Pick out every line in the entries below that contains the string "Identify" and copy those lines. Count only matches with the same capitalization.

▶ **DATA SECTION**:
_____
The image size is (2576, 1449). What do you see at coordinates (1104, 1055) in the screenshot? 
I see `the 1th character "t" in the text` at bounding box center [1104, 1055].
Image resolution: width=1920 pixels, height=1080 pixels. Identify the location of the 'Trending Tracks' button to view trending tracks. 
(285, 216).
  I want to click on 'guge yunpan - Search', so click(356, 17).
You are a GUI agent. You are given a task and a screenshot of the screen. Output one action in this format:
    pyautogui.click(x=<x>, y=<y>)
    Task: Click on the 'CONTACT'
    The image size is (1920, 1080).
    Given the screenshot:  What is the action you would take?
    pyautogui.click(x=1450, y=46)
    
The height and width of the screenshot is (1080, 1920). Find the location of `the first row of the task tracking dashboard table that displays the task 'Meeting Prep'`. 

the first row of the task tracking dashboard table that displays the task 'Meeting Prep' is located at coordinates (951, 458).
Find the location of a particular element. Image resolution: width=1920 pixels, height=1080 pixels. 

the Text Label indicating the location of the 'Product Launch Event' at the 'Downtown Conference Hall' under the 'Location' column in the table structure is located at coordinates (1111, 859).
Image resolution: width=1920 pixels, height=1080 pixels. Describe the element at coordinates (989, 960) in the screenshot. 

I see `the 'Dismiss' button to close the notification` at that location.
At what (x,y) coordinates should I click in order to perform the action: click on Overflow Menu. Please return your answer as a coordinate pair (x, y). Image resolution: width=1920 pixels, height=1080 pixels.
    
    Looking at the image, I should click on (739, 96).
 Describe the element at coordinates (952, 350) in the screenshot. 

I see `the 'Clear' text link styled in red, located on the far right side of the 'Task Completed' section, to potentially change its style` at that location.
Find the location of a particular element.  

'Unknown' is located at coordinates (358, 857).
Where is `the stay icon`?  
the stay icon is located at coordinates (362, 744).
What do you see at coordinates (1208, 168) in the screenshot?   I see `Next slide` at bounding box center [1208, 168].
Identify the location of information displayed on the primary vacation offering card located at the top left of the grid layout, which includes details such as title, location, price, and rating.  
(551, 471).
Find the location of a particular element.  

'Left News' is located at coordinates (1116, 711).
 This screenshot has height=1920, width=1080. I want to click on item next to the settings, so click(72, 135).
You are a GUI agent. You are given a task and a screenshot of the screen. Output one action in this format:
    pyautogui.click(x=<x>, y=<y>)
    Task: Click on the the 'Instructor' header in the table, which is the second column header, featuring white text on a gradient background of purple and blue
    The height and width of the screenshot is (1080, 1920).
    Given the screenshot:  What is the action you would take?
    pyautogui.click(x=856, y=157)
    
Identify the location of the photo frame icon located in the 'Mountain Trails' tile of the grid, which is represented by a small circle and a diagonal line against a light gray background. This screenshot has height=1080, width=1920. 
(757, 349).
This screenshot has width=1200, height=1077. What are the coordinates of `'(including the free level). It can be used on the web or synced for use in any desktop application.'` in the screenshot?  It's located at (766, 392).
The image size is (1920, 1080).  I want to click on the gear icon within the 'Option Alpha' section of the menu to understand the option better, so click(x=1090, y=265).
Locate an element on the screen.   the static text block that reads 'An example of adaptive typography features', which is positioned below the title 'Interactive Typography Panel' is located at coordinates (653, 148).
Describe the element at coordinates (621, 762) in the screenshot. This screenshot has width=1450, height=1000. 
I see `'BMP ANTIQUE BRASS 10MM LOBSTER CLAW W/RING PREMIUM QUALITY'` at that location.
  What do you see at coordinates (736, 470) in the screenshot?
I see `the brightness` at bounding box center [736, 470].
_____
▶ **COMPLETED EXERCISE**:
Image resolution: width=1920 pixels, height=1080 pixels. Identify the location of the 'Trending Tracks' button to view trending tracks. 
Identify the location of information displayed on the primary vacation offering card located at the top left of the grid layout, which includes details such as title, location, price, and rating.  
Identify the location of the photo frame icon located in the 'Mountain Trails' tile of the grid, which is represented by a small circle and a diagonal line against a light gray background. This screenshot has height=1080, width=1920. 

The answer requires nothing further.